* Task instructions *
Can you repeat the rows below exactly, everything from the line containing "Click the NYSE exchange label" down to the line containing "Action: 881,780", including both of those lines?

* Excerpted records *
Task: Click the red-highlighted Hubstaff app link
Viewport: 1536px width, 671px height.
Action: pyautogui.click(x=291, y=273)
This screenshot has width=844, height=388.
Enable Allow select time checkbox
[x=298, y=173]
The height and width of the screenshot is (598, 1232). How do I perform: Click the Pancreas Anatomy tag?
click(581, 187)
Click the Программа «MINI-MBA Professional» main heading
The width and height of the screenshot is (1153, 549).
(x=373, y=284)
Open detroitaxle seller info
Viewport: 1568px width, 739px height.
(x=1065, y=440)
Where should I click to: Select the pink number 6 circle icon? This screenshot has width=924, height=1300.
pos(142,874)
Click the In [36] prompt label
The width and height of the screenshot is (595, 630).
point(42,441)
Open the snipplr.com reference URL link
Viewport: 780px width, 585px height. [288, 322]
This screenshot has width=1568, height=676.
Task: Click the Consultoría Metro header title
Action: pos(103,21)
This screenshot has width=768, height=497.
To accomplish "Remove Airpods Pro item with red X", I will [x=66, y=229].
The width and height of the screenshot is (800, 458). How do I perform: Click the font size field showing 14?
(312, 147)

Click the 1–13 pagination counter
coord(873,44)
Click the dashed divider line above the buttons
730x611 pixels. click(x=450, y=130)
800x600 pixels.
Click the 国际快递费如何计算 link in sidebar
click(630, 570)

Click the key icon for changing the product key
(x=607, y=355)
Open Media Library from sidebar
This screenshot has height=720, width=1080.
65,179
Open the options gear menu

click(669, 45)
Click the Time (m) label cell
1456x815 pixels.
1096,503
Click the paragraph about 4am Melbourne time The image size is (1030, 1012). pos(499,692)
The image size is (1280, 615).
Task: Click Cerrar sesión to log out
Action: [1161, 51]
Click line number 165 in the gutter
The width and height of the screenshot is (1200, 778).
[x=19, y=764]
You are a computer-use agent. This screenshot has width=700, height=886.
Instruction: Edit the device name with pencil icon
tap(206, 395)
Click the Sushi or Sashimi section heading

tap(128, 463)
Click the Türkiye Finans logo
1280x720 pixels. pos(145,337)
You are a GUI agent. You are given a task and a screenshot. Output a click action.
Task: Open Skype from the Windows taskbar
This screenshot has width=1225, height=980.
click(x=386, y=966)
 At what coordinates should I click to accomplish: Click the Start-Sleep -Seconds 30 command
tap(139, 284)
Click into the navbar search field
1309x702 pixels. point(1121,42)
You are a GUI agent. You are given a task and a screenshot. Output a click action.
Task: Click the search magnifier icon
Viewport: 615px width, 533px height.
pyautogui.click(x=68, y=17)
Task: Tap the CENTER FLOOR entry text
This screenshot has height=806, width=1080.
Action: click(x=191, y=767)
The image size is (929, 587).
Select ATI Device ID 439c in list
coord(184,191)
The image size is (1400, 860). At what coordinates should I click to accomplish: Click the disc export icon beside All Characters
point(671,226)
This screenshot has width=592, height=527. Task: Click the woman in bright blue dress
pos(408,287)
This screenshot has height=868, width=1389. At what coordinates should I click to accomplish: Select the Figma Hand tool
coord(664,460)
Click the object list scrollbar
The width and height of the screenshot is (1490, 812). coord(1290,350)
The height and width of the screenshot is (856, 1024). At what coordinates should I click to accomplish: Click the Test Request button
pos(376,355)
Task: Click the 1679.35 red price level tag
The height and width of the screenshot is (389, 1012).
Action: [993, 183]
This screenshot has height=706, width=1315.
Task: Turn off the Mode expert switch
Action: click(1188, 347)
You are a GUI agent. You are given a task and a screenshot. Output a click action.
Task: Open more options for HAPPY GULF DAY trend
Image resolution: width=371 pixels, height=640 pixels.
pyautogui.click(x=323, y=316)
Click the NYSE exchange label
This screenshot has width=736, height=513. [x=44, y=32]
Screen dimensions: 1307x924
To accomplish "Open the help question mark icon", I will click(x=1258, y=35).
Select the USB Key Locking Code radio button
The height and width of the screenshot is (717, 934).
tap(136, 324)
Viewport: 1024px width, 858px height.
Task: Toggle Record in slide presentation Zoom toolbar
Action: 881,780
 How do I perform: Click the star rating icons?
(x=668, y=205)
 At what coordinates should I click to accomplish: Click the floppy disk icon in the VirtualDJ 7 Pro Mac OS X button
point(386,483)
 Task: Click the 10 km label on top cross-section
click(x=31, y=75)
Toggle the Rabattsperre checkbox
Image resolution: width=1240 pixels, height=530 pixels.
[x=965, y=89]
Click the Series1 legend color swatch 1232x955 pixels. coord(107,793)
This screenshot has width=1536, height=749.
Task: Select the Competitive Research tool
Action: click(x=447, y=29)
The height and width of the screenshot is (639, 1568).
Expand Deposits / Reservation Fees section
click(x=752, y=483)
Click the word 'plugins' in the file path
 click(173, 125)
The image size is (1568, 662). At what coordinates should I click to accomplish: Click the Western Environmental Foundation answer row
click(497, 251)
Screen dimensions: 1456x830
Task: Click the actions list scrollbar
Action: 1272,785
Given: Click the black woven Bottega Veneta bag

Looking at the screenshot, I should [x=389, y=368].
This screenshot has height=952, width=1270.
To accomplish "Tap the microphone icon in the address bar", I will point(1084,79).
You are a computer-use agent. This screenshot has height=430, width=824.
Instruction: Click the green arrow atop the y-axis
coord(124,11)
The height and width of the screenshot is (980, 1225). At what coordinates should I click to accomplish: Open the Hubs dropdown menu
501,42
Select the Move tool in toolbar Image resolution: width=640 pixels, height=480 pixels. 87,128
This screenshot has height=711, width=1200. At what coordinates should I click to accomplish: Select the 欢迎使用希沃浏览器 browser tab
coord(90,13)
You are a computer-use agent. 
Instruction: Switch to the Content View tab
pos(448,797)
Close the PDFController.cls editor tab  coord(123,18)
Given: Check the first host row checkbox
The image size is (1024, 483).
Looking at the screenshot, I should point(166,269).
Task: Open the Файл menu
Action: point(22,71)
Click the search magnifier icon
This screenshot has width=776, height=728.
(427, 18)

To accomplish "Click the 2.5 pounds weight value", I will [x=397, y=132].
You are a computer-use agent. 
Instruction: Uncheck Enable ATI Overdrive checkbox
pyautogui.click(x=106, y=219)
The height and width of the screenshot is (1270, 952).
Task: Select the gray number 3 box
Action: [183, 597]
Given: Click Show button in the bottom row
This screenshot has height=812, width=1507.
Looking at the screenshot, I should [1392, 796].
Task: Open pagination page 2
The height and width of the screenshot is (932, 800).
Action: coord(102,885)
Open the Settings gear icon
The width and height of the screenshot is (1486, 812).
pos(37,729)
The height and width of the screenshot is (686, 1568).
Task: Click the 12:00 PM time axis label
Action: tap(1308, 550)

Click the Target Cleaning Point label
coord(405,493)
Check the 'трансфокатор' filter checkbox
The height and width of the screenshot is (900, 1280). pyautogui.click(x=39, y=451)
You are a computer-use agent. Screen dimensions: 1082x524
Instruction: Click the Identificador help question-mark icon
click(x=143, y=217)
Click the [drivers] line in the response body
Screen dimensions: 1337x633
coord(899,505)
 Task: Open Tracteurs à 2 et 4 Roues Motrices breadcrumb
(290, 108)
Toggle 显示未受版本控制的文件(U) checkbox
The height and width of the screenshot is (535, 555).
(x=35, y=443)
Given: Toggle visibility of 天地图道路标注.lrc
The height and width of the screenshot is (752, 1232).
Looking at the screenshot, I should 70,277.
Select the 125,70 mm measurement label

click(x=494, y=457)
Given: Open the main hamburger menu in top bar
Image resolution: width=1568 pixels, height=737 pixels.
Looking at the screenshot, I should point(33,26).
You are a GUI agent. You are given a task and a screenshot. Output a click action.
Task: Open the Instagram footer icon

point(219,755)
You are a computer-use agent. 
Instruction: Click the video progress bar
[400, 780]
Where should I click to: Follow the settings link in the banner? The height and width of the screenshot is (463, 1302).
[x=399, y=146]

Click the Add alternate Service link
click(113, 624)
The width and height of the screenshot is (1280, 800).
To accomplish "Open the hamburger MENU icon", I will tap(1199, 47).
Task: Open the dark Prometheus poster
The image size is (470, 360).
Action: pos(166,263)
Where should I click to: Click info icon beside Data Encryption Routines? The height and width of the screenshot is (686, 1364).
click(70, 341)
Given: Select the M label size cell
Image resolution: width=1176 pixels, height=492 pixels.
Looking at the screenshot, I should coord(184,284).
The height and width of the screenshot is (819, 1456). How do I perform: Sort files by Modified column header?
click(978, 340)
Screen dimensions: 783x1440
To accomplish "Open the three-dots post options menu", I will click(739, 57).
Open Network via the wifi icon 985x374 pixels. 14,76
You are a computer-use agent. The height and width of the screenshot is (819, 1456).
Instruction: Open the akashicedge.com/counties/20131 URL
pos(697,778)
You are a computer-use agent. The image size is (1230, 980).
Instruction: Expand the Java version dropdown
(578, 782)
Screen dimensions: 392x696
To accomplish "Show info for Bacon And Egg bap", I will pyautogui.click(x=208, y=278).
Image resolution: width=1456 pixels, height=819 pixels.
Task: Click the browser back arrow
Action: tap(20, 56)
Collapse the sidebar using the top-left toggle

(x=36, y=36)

* Solution *
Click the NYSE exchange label
This screenshot has width=736, height=513. [x=44, y=32]
Screen dimensions: 1307x924
To accomplish "Open the help question mark icon", I will click(x=1258, y=35).
Select the USB Key Locking Code radio button
The height and width of the screenshot is (717, 934).
tap(136, 324)
Viewport: 1024px width, 858px height.
Task: Toggle Record in slide presentation Zoom toolbar
Action: 881,780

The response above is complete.